Erste Gedichte erscheinen in deutschen Zeitschriften. "Seine schönsten Gedichte hat er als kaufmännischer Angestellter geschrieben", urteilt Roessler. Seine exotischen Ausflüge kommen an, Karl May war später einer seiner größten Bewunderer. Noch später hat Freiligrath in der Schauspiel-Diva Marlene Dietrich eine Verehrerin, ihr Lieblingsgedicht "O lieb', solang Du lieben kannst!" wird 1992 an Marlenes Grab in Berlin rezitiert.
Nach ersten dichterischen Erfolgen kehrt Freiligrath nach Deutschland zurück, lebt in Barmen, Unkel am Rhein und Darmstadt. Reisen durch deutsche Lande führen ihn an die Realität heran. Erst setzt ihm Preußenkönig Friedrich Wilhelm IV. eine Jahrespension von 300 Talern aus, doch auch hier heißt es für den Dichter, "ganz oder gar nicht". Denn er versteht sich nun als politischer Dichter, stößt zunehmend an die Mauern der Zensur, erkennt die Pension als "Maulkorb". 1844 verzichtet er auf die eigentlich dringend benötigte königliche Unterstützung und bekennt sich offen zur Opposition. Über die Schweiz und Belgien zieht er nach London.
"Trotz alledem"
Doch 1848 erreichen ihn die Nachrichten von der Revolution auf dem Kontinent. Die Ereignisse inspirieren ihn. Mit Gedichten wie "Die Toten an die Lebenden" und "Schwarz-Rot-Gold" wird er zum "Trompeter der Revolution". 1848 entsteht auch "Trotz alledem", mit den Versen: "Nur, was zerfällt, vertretet ihr! Seid Kasten nur, trotz alledem! Wir sind das Volk, die Menschheit wir."

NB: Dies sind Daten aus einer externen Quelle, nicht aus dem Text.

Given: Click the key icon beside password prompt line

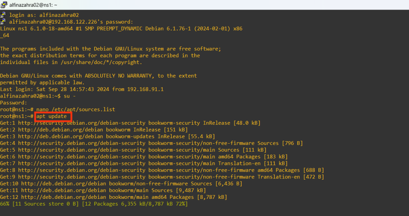Looking at the screenshot, I should [x=3, y=22].
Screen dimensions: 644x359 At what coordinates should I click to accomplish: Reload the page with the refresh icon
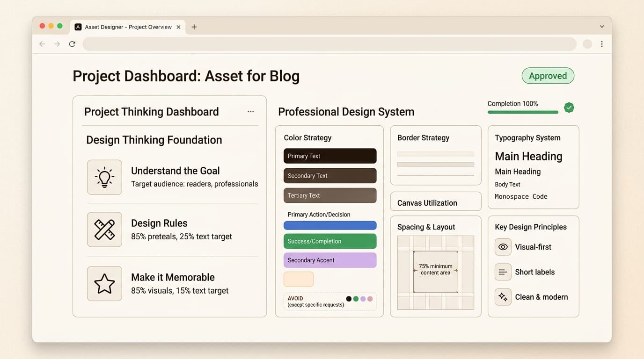72,44
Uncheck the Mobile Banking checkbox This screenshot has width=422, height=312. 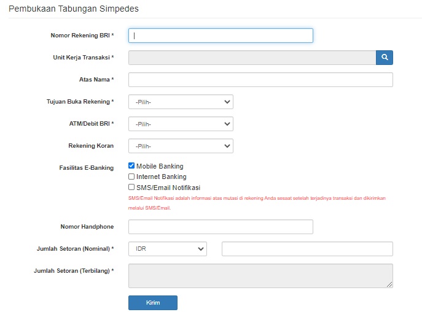pyautogui.click(x=131, y=166)
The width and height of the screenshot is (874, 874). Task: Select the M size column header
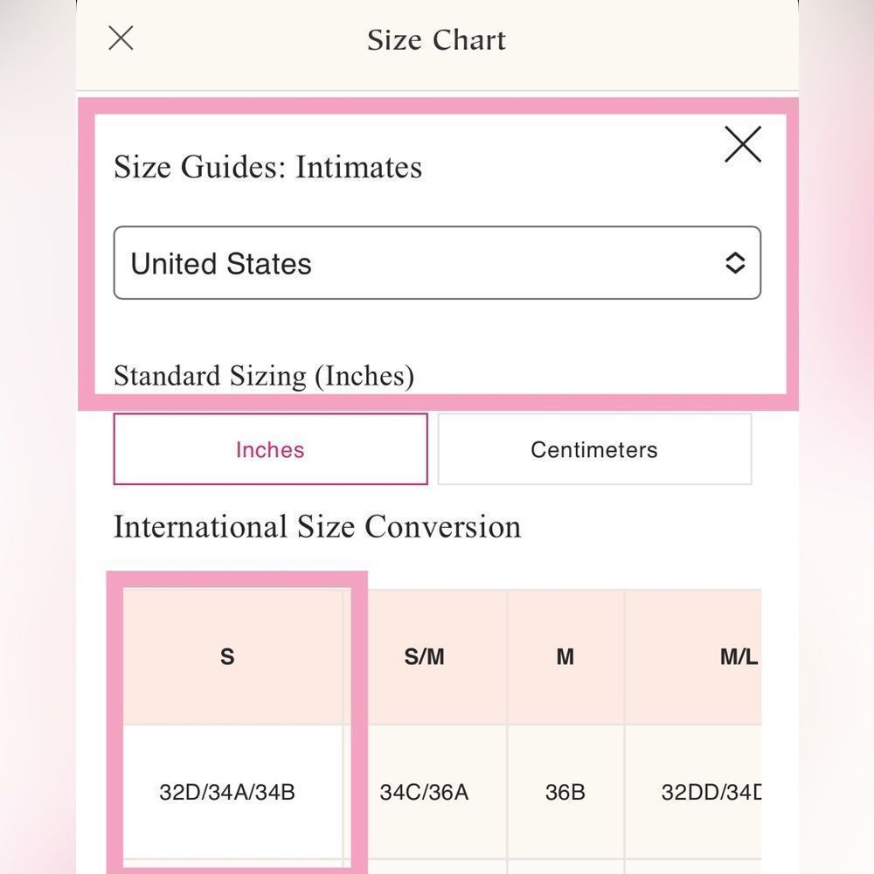coord(565,657)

Freiligrath reist nach Deutschland. In Düsseldorf wird er vor Gericht gestellt, aber freigesprochen. Danach tritt er zeitweilig in die Redaktion der "Neuen Rheinischen Zeitung" ein und arbeitet in Köln mit Karl Marx, bevor er 1851 wieder ins Londoner Exil geht, um einem weiteren Prozess zu entgehen. Seine revolutionäre Phase endet. 1868 kehrt er nach Deutschland zurück und lässt sich in Cannstatt bei Stuttgart nieder, wo er am 18. März 1878 stirbt.

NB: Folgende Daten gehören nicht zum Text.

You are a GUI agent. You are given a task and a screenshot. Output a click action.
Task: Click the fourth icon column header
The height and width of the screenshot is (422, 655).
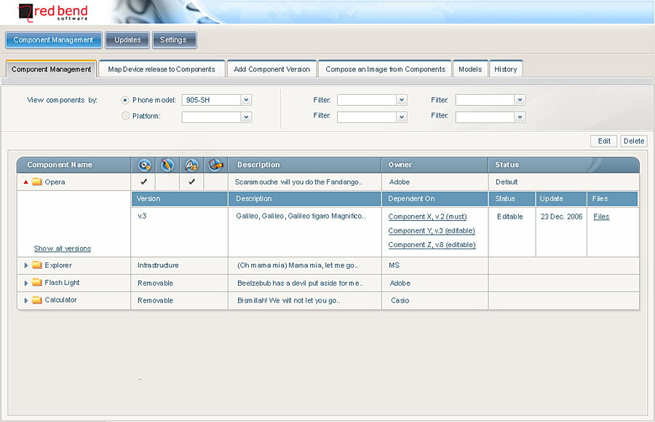[215, 165]
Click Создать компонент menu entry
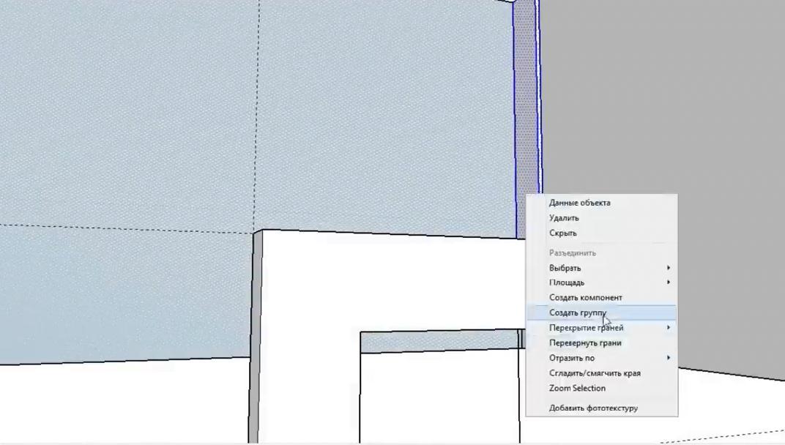This screenshot has height=445, width=785. [585, 297]

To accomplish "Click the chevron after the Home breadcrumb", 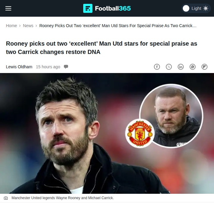I will click(20, 26).
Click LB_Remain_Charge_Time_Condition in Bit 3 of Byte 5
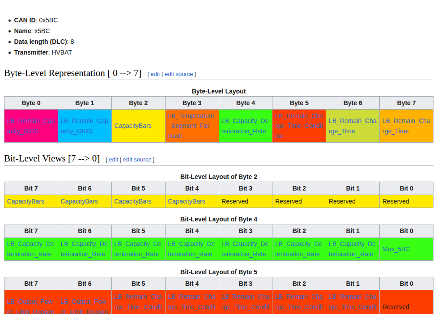The width and height of the screenshot is (442, 314). (x=245, y=302)
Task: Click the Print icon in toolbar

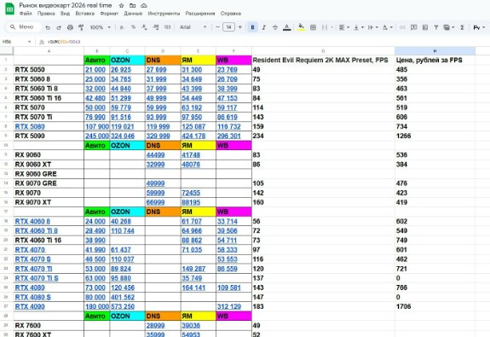Action: (x=70, y=27)
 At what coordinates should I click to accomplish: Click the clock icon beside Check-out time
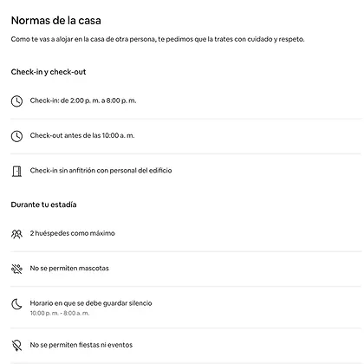(x=16, y=136)
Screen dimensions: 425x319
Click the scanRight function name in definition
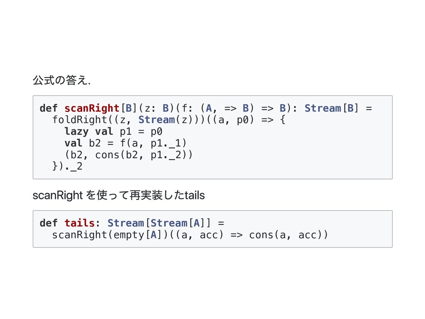92,109
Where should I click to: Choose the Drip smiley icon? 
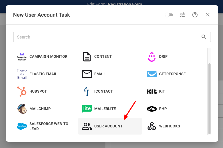151,56
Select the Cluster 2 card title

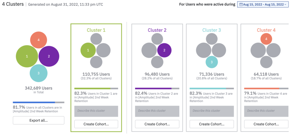click(157, 30)
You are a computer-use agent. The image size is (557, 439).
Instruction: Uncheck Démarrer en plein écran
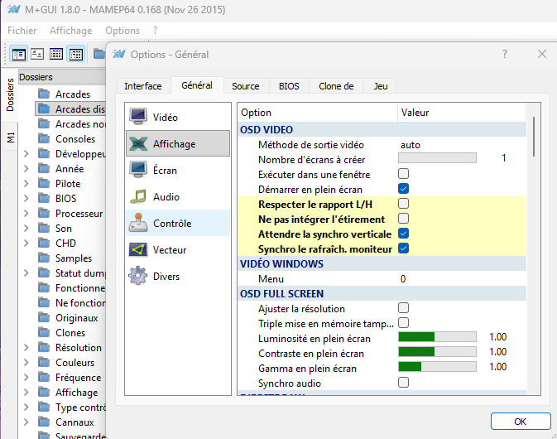404,189
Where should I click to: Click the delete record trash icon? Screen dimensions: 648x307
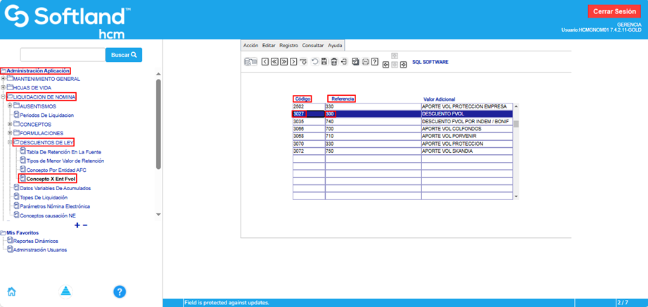click(333, 62)
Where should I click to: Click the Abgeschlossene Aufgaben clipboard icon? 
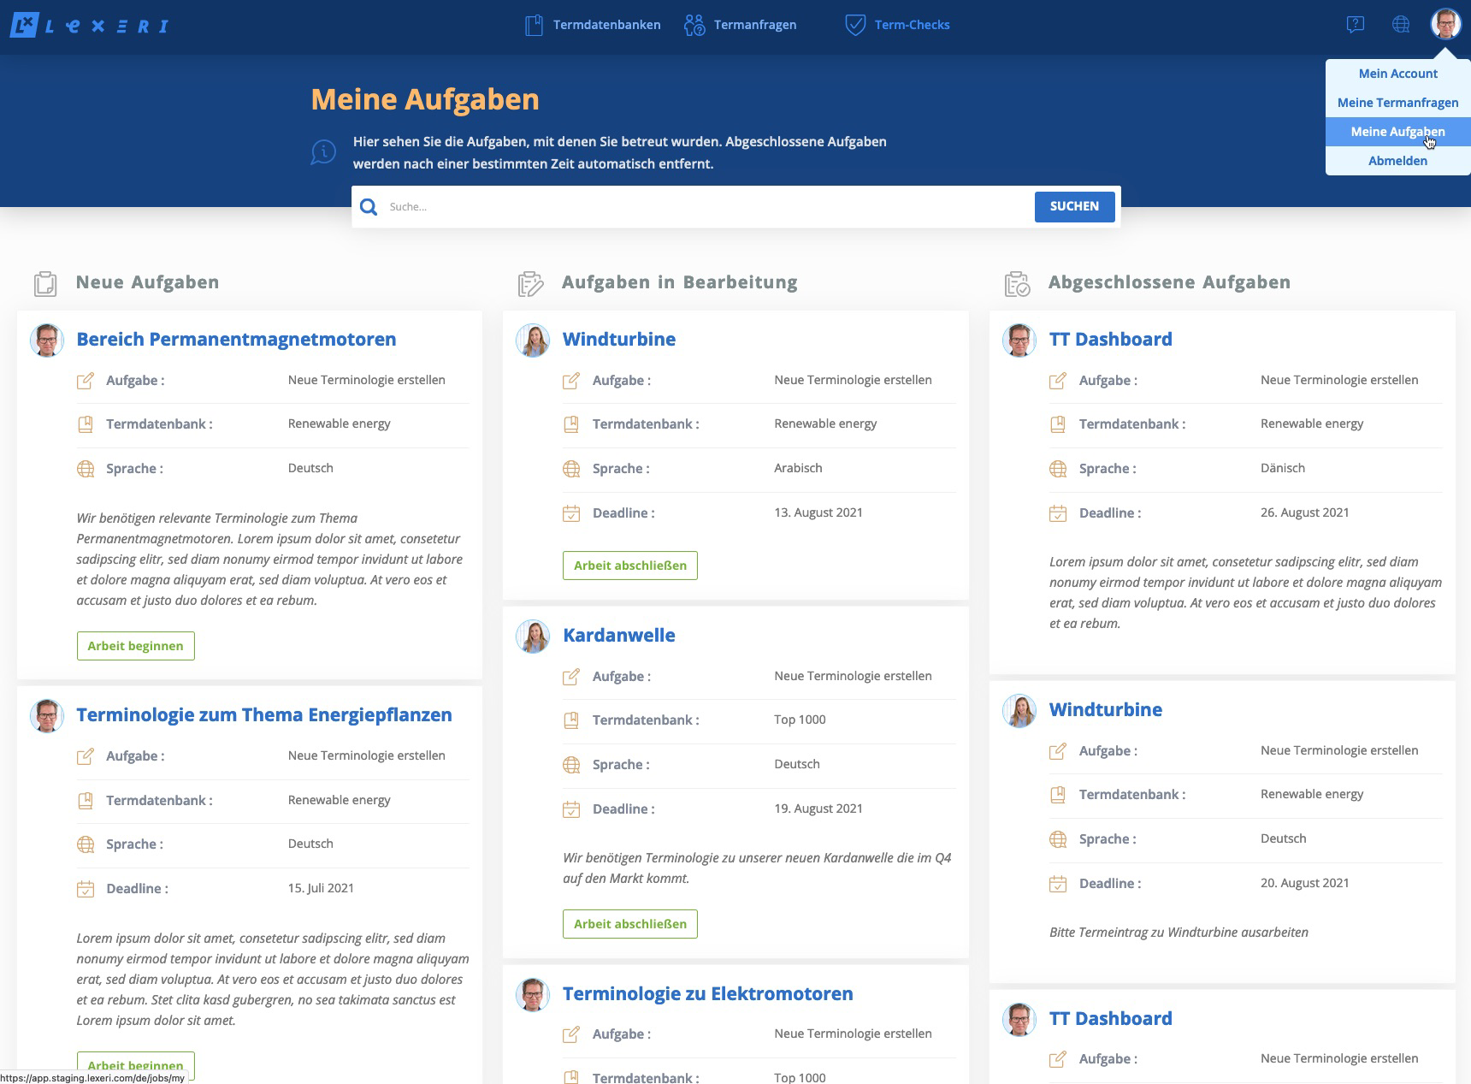click(1018, 283)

Was bleibt? "Er hat unbestritten historische Bedeutung", sagt der Präsident der Detmolder Grabbe-Gesellschaft, Peter Schütze. "Nicht nur als Dichter, sondern auch als politischer Lyriker der Vormärzzeit. Auch war er ein vorzüglicher Übersetzer und Briefe- Schreiber. Ansonsten ist sein Stern etwas verblasst". Bei aller Begeisterung räumt auch Roessler ein: "Manche seiner Gedichte sind pathetisch, viele vor allem zu lang."

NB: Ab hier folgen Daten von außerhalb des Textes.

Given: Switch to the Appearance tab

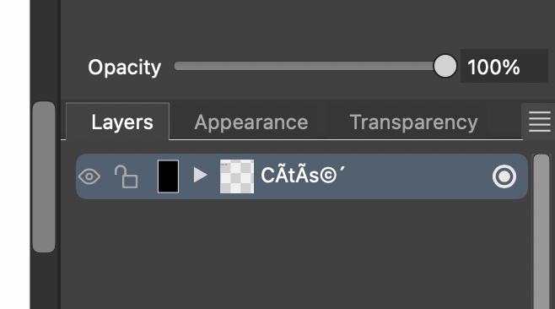Looking at the screenshot, I should pyautogui.click(x=251, y=122).
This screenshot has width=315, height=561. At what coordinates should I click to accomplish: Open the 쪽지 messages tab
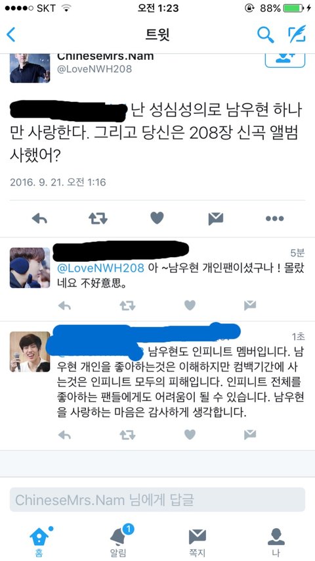(x=197, y=542)
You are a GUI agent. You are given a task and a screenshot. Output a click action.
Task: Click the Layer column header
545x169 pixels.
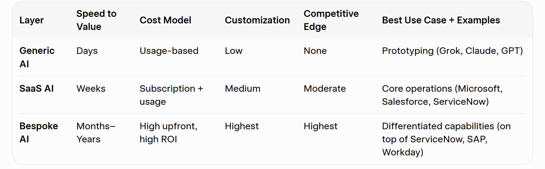(32, 20)
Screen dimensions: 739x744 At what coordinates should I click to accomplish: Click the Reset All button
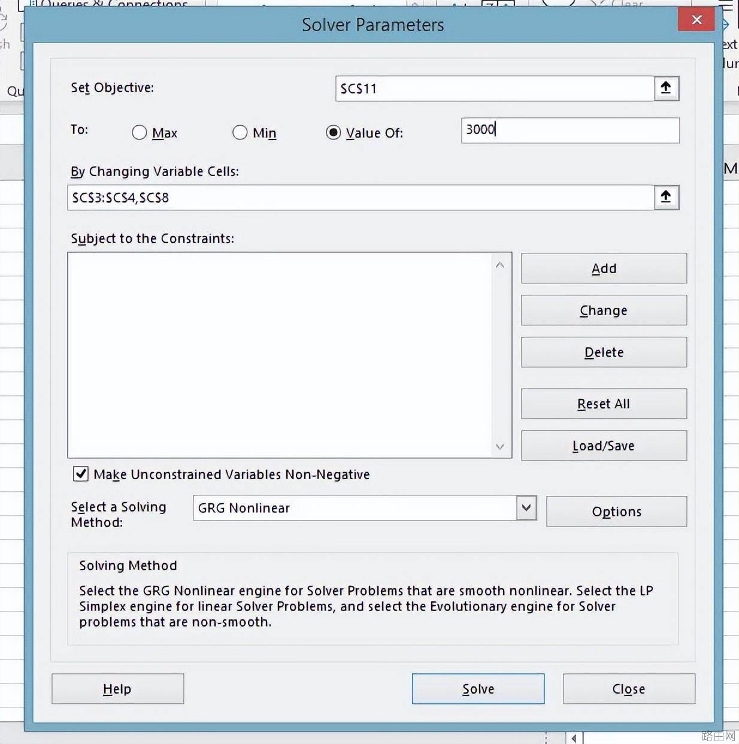pos(604,404)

Ein Straßenfest für einen Revolutions-Dichter
Dennoch soll der Geburtstag des Dichters am 17. Juni liebevoll begangen werden. In der kleinen Straße vor dem Fachwerkhaus der Freiligraths in Detmold wird es eine Art Straßenfest geben, kündigt Roessler an. Eine angrenzende Mauer wird mit schwarz-rot-goldenen Blumen bekränzt, Gedichte und Lieder werden rezitiert. Der Bürgermeister spricht und der Bielefelder Männergesangsverein Arion von 1859 bringt ein Abendständchen.